Twenty migrant workers who returned this week to Jharkhand from Surat, a Covid red zone, tested positive for the coronavirus late on Friday. All of them had received travel passes from authorities in Gujarat, who, Jharkhand officials claimed, had kept them out of the loop.
These migrants were part of a group of 56 working in Gujarat who hired a private bus on May 3 after paying around Rs 4,000 each to return to their home state. The group was stopped at the Garhwa border on May 5. They were quarantined and their samples collected.
This is single biggest spike in a day in the state, taking the total cases to 156. Fifty-two people have recovered.

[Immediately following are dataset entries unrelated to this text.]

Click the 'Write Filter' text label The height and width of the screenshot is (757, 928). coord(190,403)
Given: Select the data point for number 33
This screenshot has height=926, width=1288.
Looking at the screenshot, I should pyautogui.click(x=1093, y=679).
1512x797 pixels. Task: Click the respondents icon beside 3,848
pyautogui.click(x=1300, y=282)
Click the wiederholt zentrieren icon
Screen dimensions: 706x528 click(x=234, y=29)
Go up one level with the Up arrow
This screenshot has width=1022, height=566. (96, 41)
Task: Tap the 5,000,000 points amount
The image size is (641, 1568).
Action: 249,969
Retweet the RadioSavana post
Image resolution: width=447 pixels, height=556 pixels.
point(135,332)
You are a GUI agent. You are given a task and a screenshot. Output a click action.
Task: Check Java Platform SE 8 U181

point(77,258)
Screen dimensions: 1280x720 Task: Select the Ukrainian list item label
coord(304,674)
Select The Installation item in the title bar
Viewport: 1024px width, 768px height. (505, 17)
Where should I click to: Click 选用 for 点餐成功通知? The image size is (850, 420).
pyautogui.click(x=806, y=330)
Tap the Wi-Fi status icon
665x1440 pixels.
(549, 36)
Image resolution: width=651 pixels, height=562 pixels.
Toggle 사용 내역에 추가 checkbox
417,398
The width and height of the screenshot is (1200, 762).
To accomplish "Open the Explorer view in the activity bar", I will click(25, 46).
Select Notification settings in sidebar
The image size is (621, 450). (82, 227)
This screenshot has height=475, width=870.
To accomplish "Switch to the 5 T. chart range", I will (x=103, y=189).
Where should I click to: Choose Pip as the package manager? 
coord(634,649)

One of the workers, requesting anonymity, said they were “growing restless” in Surat after hearing of various law-and-order issues. He said he had heard of the government’s plan to provide trains. “The state was not very swift. So, we decided to come back on our own. We got a pass and left for our state after paying more than Rs 2 lakh to the bus owner. 56 of us came together. With those passes, no one questioned us,” he said.
The Jharkhand administration said Gujarat had not coordinated with it on this lot of migrants. Chief Secretary Sukhdev Singh said: “They belonged to the initial lot where buses were sent, but we were not kept in the loop. Twenty of them are positive. After we intervened, there is cordination now.”
More than 13,000 people have returned to Jharkhand so far.
This not a one-off incident. In the first week of May, a truck carrying 35 labourers from Ahmedabad, another red zone, was stopped at Jharkhand’s Chatra district.
State Disaster Management Secretary Amitabh Kaushal said that there were certain issues with Gujarat initially which were streamlined later.
Other districts, such as Gumla, have faced similar issues with Chattisgarh.